“A New-England Folktale” reads the subtitle for the much-hyped (all of it earned) The Witch, the feature film debut from writer-director Robert Eggers.
One would be forgiven for interpreting this as a mark of revisionist horror, but there is nothing revisionist about Eggers’ film. In fact, there’s much that is revolutionary.
The Witch follows a tight-knit family in 17th-century New England who are banished from their plantation for the unrelenting Calvinist fundamentalism of patriarch William (Ralph Ineson). While living in exile, on their own farm surrounded by an impenetrable forest, strange occurrences with no obvious causes begin to plague their quiet life, testing their devotion to God and each other.
Eggers’ commitment to historic fidelity is crucial to the voice and tone of the film, going further than most movies to be fair to the beliefs and lifestyle of its characters. They speak in early modern English with accents that are unfamiliar to moviegoers and dialogue pulled directly from primary sources.
The film’s view of witches and the supernatural is not imposed onto the past, but is very much rooted in the belief in their existence. Eggers introduces the fact that there is something in the woods with possible sinister intent early in the film, so gone are any tricks of ambiguity. All of this makes the film much more unsettling and terrifying than if it had relied on conventional horror tropes.
There are two ways to view The Witch, both equally valid and not mutually exclusive. The first is as the story of Thomasin (soon-to-be superstar Anya Taylor-Joy), a young girl on the cusp of adulthood, and her family: loving yet devout father William, stoic mother Katherine (Kate Dickie), sexually conflicted brother Caleb (Harvey Scrimshaw) and terror twins Jonas and Mercy (Lucas Dawson and Ellie Grainger). All eyes are on Thomasin as she nears womanhood: Caleb cannot help but sneak peeks at her developing body, and Katherine wants to bring her back to the plantation to “serve another family” while immediately suspecting her of causing every mysterious event that befalls them. Thomasin loves her family yet finds herself at odds with them.
The second approach is to interpret The Witch as a reminder of America’s puritanical roots, which were often atrocious and self-destructive about matters of women’s agency and personal liberty. Most societies attribute human emotions, animal urges and natural phenomena to supernatural entities —gods, spirits, demons, etc.—and The Witch is dedicated to showing both sides of this perspective. The Protestant worldview looks at someone who feels no shame for her inner nature and shuns her as a possessed creature of Satan who seeks to lure good Christians away from the righteous path. This society didn’t need to create mythical beings to be afraid of, it just looked to someone it didn’t approve of—normally a sexually unashamed woman—and projected its fears and superstitions onto her.

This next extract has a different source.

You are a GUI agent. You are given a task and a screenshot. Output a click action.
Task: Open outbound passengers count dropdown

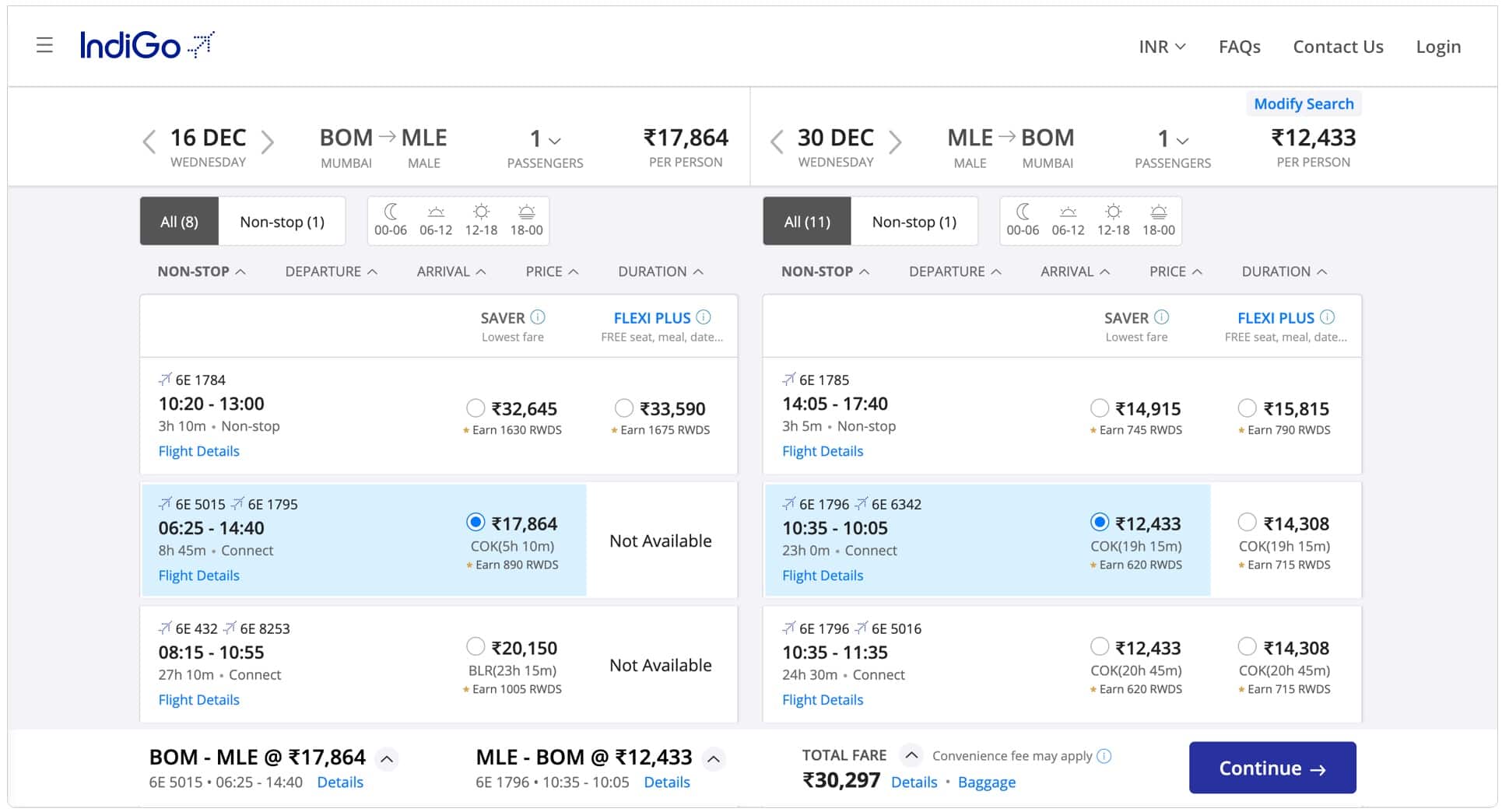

This is not altogether different from the public shaming we still subject women to, we just stopped pretending we’re being pious while doing it.
Yet the world of The Witch is not one without a sense of justice, and the daring way Eggers resolves the story must be seen to be believed. The film has all the trappings of a horror film, yet is so much deeper and more observant than the label implies. The first viewing will likely unsettle you rather than scare you. The second viewing will make you reflect on your own views toward women and the way they are subjected to society’s unceasing gaze. The Witch would be a masterstroke from an established director, but as a debut it is a revelation.